120 SELECT s1.name, s2.name, f.name
121 FROM scientist_field sf1
122 JOIN scientist_field sf2 ON sf1.field_id = sf2.field_id
123 AND sf1.scientist_id < sf2.scientist_id
124 JOIN scientists s1 ON sf1.scientist_id = s1.id
125 JOIN scientists s2 ON sf2.scientist_id = s2.id
126 JOIN fields f ON sf1.field_id = f.id
127 """)
128 for row in cur.fetchall():
129 print(f" {row[0]} & {row[1]}: {row[2]}")
130
131
132 conn = build_knowledge_base()
133 query_knowledge_base(conn)
134 conn.close()
The output shows how SQL JOIN queries traverse the relationships between entities, much like following edges in a graph:
1 Scientists in Quantum Mechanics:
2 Albert Einstein (German)
3 Richard Feynman (American)
4
5 Discoveries by scientist:
6 Marie Curie: Radioactivity (1898) — Discovery of radium and polonium
7 Albert Einstein: Special Relativity (1905) — Time and space are relative
8 Richard Feynman: Quantum Electrodynamics (1948) — Quantum theory of light and matter
9
10 Scientists who share a field:
11 Albert Einstein & Marie Curie: Physics
12 Albert Einstein & Richard Feynman: Physics
13 Albert Einstein & Richard Feynman: Quantum Mechanics
14 Marie Curie & Richard Feynman: Physics
The key insight is that the relationship tables (scientist_field, scientist_discovery) transform a flat relational database into a knowledge representation. Each relationship table captures a specific type of connection between entity types, and SQL JOINs let you traverse these connections to answer knowledge queries. While not as natural as a graph database for highly connected data, this pattern works well for structured knowledge with well-defined entity types and relationships.

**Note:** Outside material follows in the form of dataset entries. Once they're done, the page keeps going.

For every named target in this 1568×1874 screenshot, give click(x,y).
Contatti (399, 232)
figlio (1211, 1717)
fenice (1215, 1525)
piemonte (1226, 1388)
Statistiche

We will combine the use of SQLite, RDF, SPARQL, and deep learning Natural Language Processing (NLP) libraries later in the book.
If you want to deepen your understanding of the standards behind the SPARQL queries we used in this chapter, the next chapter provides optional reference material on RDF data formats, RDFS sub-property hierarchies, the SPARQL query language in detail, and OWL reasoning. That background will help you write more sophisticated queries against Wikidata, DBPedia, and any other SPARQL endpoint.